**SELECTED EXCERPT:**
——
The idea has been around a long time that maybe we should reorganize our government by electing presidents from the private sector, from outside the political circles we’ve watched for over 30 years bring cost-effective government almost to a standstill.

I walked out of private industry (labor-intensive manufacturing) in 1989, just as George HW Bush replaced Ronald Reagan. Shortly thereafter, the Soviet Union collapsed and I got to be there to watch it. Taking notes. For roughly 18 years.

Reagan and Maggie Thatcher (who for a short period brought Britain back from the brink) were the primary causes for that collapse.

But in achieving that historic collapse, to our regret, Ronald Reagan had to shelve his principal domestic agenda involving the curtailing of the growing size and scope of the federal government.

Reagan had defeated Jimmy Carter largely on that account, for Carter was the front man for the newly-reorganized Democrat Party, which had officially gone from “Liberal” to “New Left” in 1976 at his nominating convention. And that New Left had ambitious plans, which, like all things Marxian, required strata-after-strata of bureaucracy, not only at the federal level, but, in hands-across-the aisle fashion, with states as well. A well-oiled (or so they dreamed) machine, co-dependency, and a “I can’t talk to you, but my machine will talk to your machine.”

Like Joe Biden today, Carter-the-pawn simply signed off on new policies that gave America double-digit inflation, double-digit interest rates, but added new agencies and departments, the Departments of Education and Energy, and numerous other federal side-shows; also gasoline shortages, 55 mph speed limits, and environmental crises, while at the same encouraging Earth Day (Lenin’s birthday) to became a holy day.

This was when people first chose law school with no intention of practicing law but rather becoming regulators.

Reagan said that not undoing that regulatory catastrophe was his one great regret…but like Trump, he had to deal with the barbarians at the gate first, never having the votes in Congress, or when he did, just enough to block Democrat spending initiatives, after having first asked the American people to call their congressmen.
——
**INFORMATION SUPPLIED:**
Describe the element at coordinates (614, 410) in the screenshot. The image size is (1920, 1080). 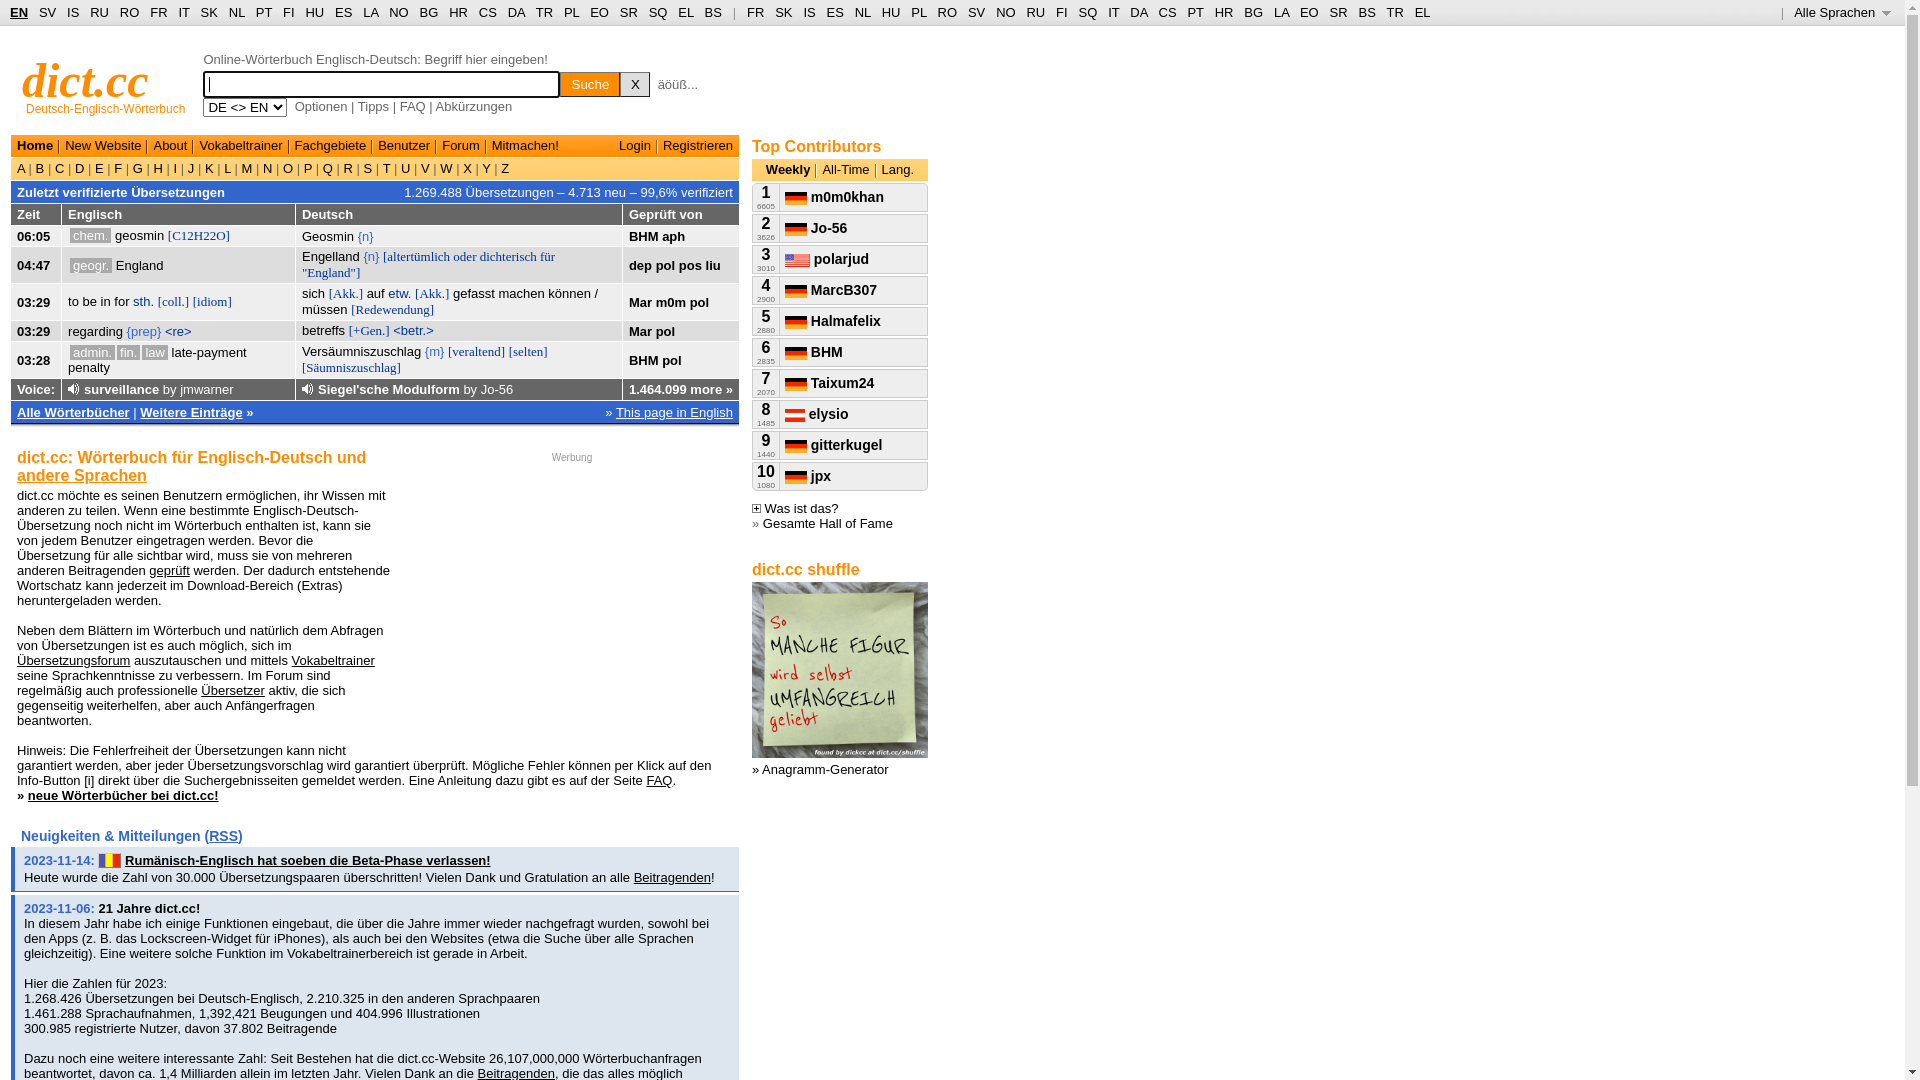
——
**STATED TASK:** Can you pick up the essay on Reagan, Carter and the growth of federal bureaucracy after its last sentence and carry it forward?

**THE RESPONSE:**
Many of you will not remember those days, but much like Trump’s era, 2017-2021, Ronald Reagan was a man-of-the-people, backed by the People and the free market, standing against regulatory behemoths; military, industrial, and of course, the political class, (the Swamp)…including a growing contingent of very ambitious conservatives and “neoconservatives” who gained very lucrative livelihoods standing as the bulwarks against the rising power of the Left…but only to a point. Like the original Democrats of the 1820s, who saw slavery as a “thing” they could profit from, these new “conservatives” saw this as status quo contest that could enhance their stations.

Of course, what fell off the map were “the People”. The old joke going around then was that if Reagan wanted to invite “his kind of people” to an event in the White House, decency should dictate that he ask them to come in through the kitchen door.

So, when Reagan left office, the regular folks, mostly Christian, simply went into a kind of hiding, until Donald Trump found them and brought them back.

He rejuvenated them and they caught the Left napping, as we chronicled here in 2015-2016 before the election, and their turnout proved in November.

With the 2020 steal the People realized it was they, and not Donald Trump, the Left most needed to subdue. Game on.

But before Trump, there were others. Barack Obama made the august power of government into a royal thing with his speech under Greek columns, and more people than you know were repulsed; that world economies should be redesigned from the top-down, essentially taking “free markets” out of “capitalism”, and sacrificing liberty for sound administrative management.

Many candidates from the private sector were being sought by people such as myself who had seen what sort of devastation a bureaucratic government can inflict on every good idea that ever came down the line; from the Soviet Union to the CDC to The Disney Corporation.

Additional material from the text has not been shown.